* Objective: Write out word for word the part of the Strongest Town Competition page below that runs from "Welcome to the" up to and including "Friday, March 16.".

* Supplied passage:
────────
Welcome to the second round of our third annual Strongest Town Competition! 8 towns are facing off right now and 4 will advance to the next segment of the contest based on your votes.
We invite you to view the photos and descriptions that representatives from these two towns submitted to showcase their economic strength and resilience. Voting closes at 12pm CT on Friday, March 16.
Twin Falls, Idaho
Entry submitted by: Nathan Murray, Travis Rothweiler, Shawn Barigar, Nikki Boyd, Suzanne Hawkins, Greg Lanting, Chris Talkington, Ruth Pierce, Chris Reid, Jeff Fox, Brady Dickinson, Zeze Rwaswama, Rebecca Wildman, and Steve Irwin
If Twin Falls ever wins a World Series this is where people would go to celebrate. It’s where the original townsite was surveyed and developed and still remains a vibrant location or retail and dining. Recently, the City completed a $6.5m redesign and upgrade to seven blocks of Main Avenue, including updated sidewalk, festival streets, storm drain utilities, furniture and landscaping. The goal is to better handle the large number of events that happen downtown all year-round.
────────
* Information shown:
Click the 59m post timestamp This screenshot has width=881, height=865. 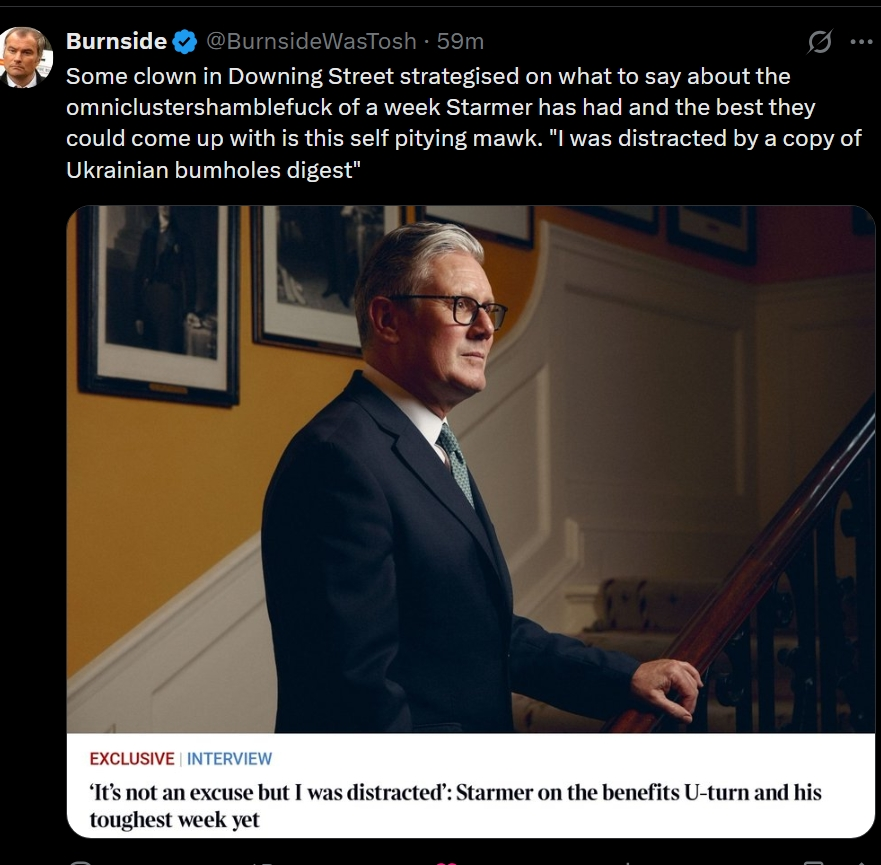pos(461,42)
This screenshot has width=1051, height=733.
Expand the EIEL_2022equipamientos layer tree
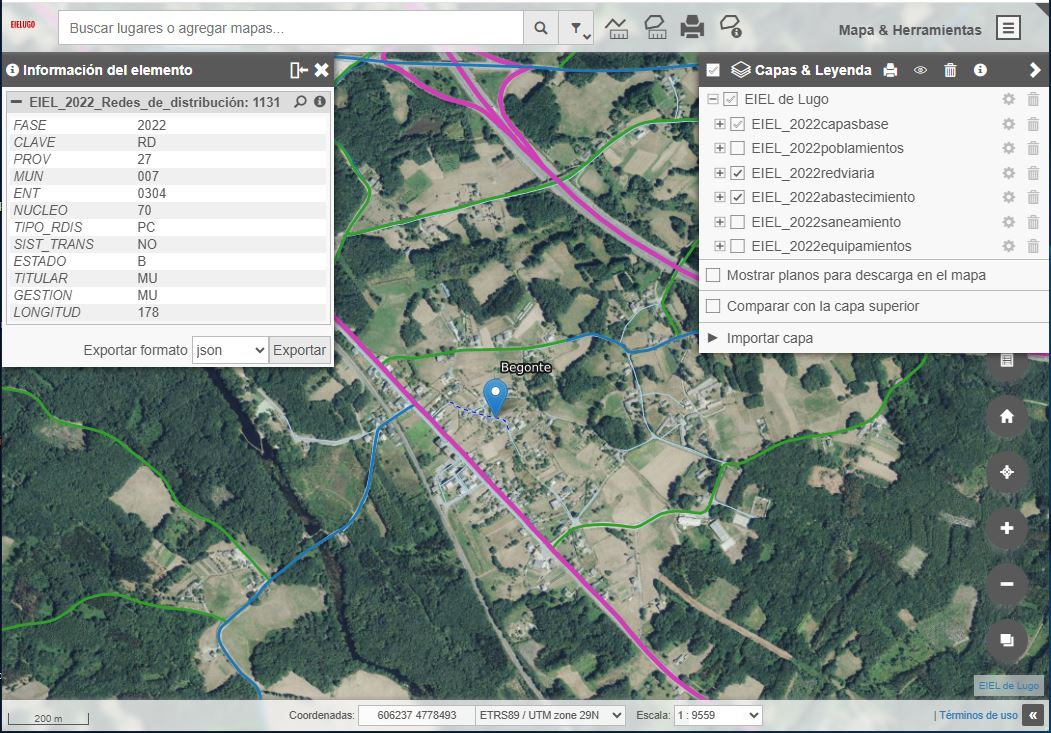click(x=719, y=246)
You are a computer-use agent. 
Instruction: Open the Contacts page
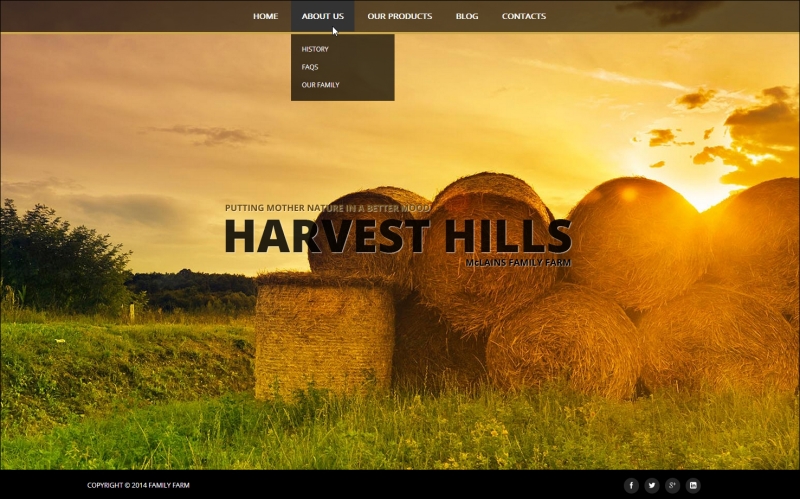click(523, 16)
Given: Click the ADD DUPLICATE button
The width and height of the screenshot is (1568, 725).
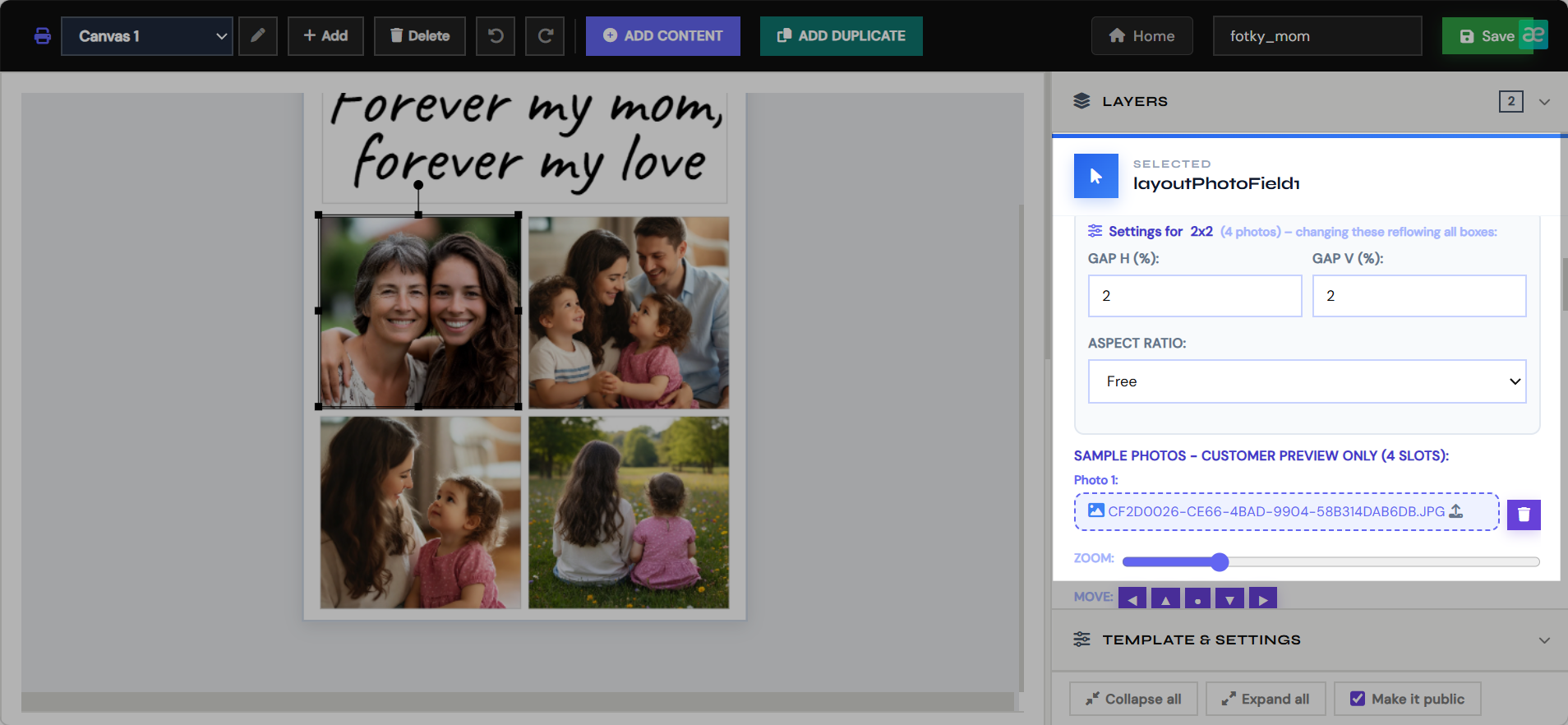Looking at the screenshot, I should click(x=842, y=36).
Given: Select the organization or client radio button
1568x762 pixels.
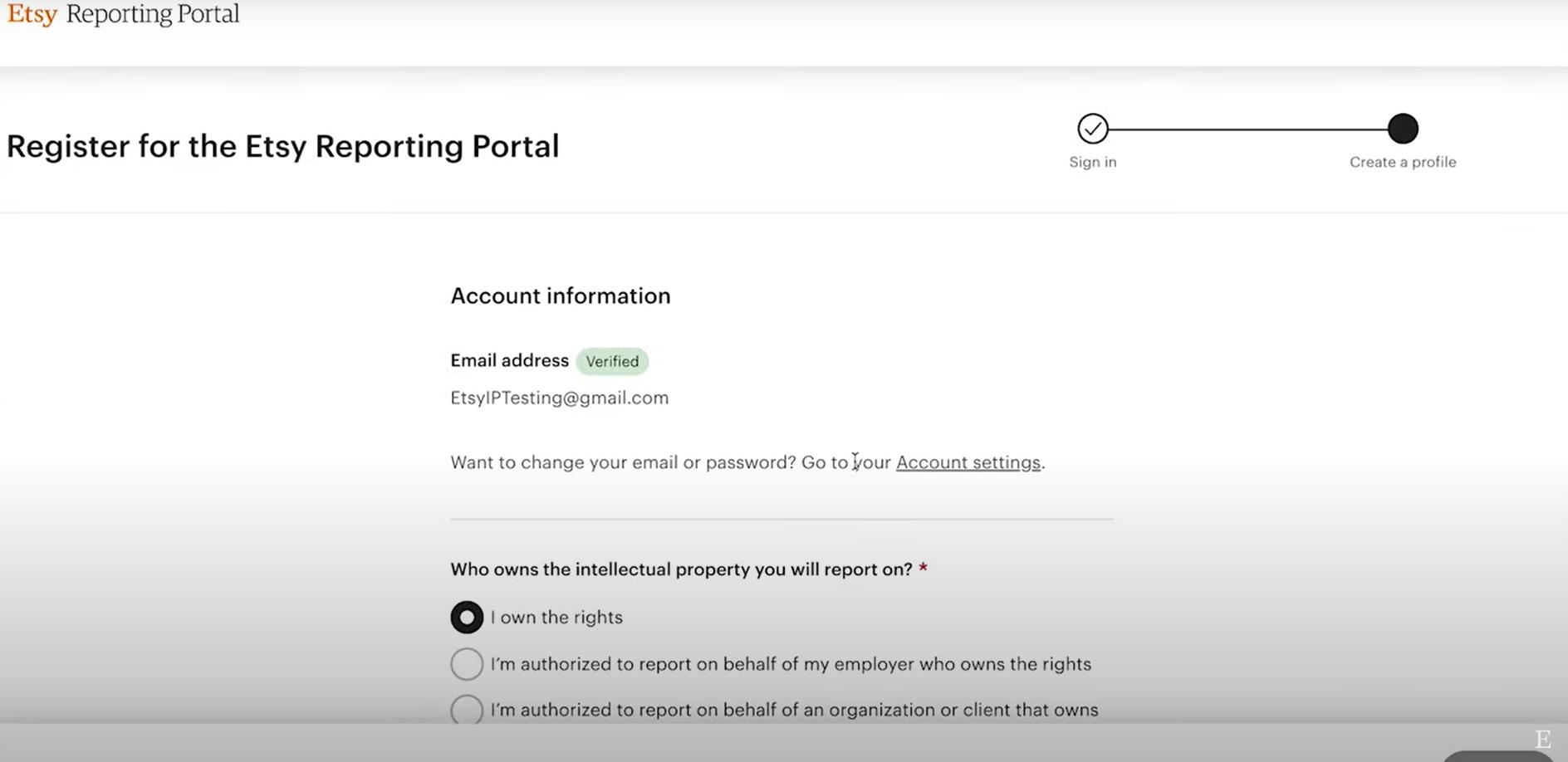Looking at the screenshot, I should point(467,711).
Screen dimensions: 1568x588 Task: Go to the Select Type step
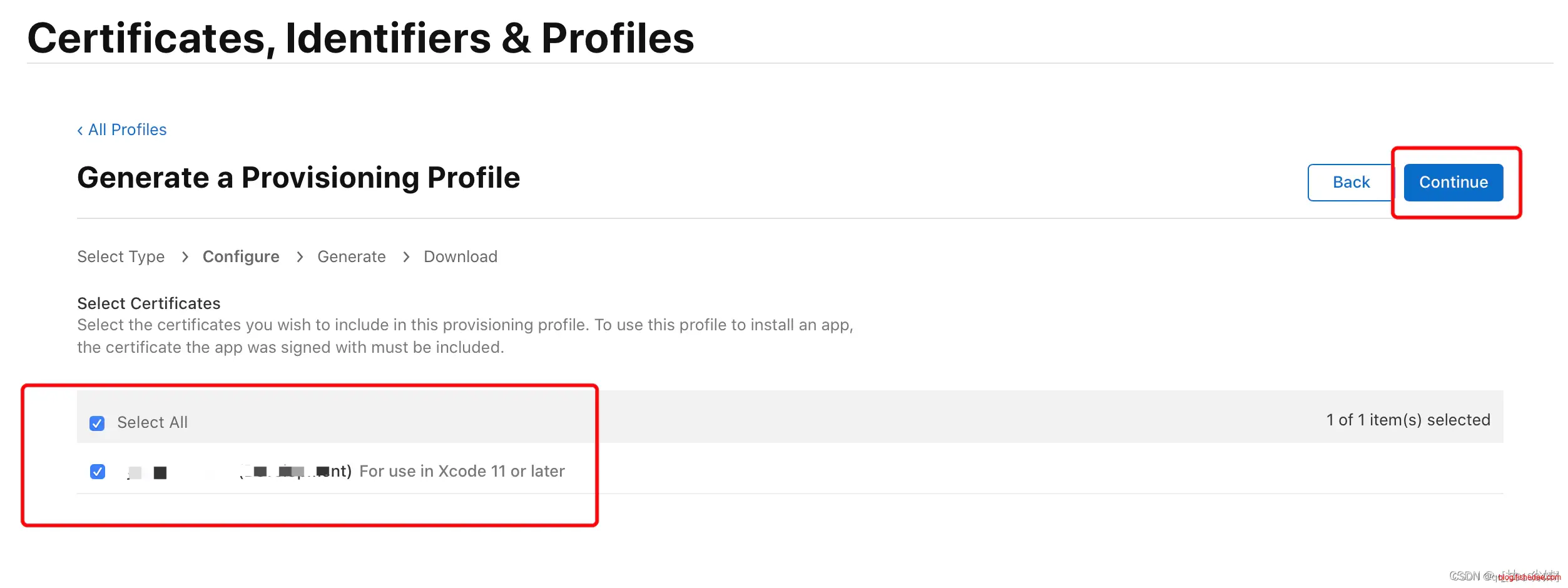(121, 257)
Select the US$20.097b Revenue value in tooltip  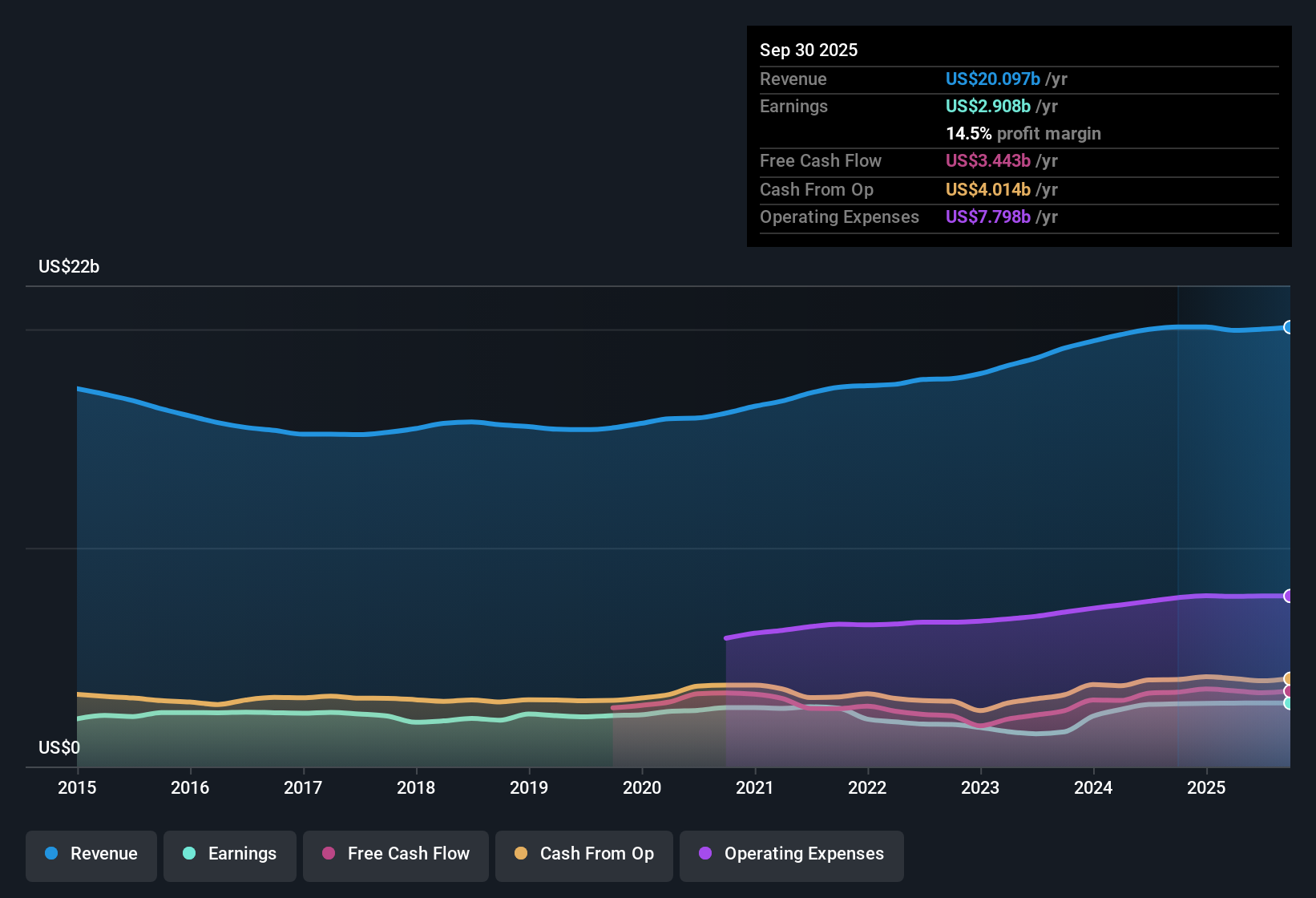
────────
* Complete output:
Welcome to the second round of our third annual Strongest Town Competition! 8 towns are facing off right now and 4 will advance to the next segment of the contest based on your votes.
We invite you to view the photos and descriptions that representatives from these two towns submitted to showcase their economic strength and resilience. Voting closes at 12pm CT on Friday, March 16.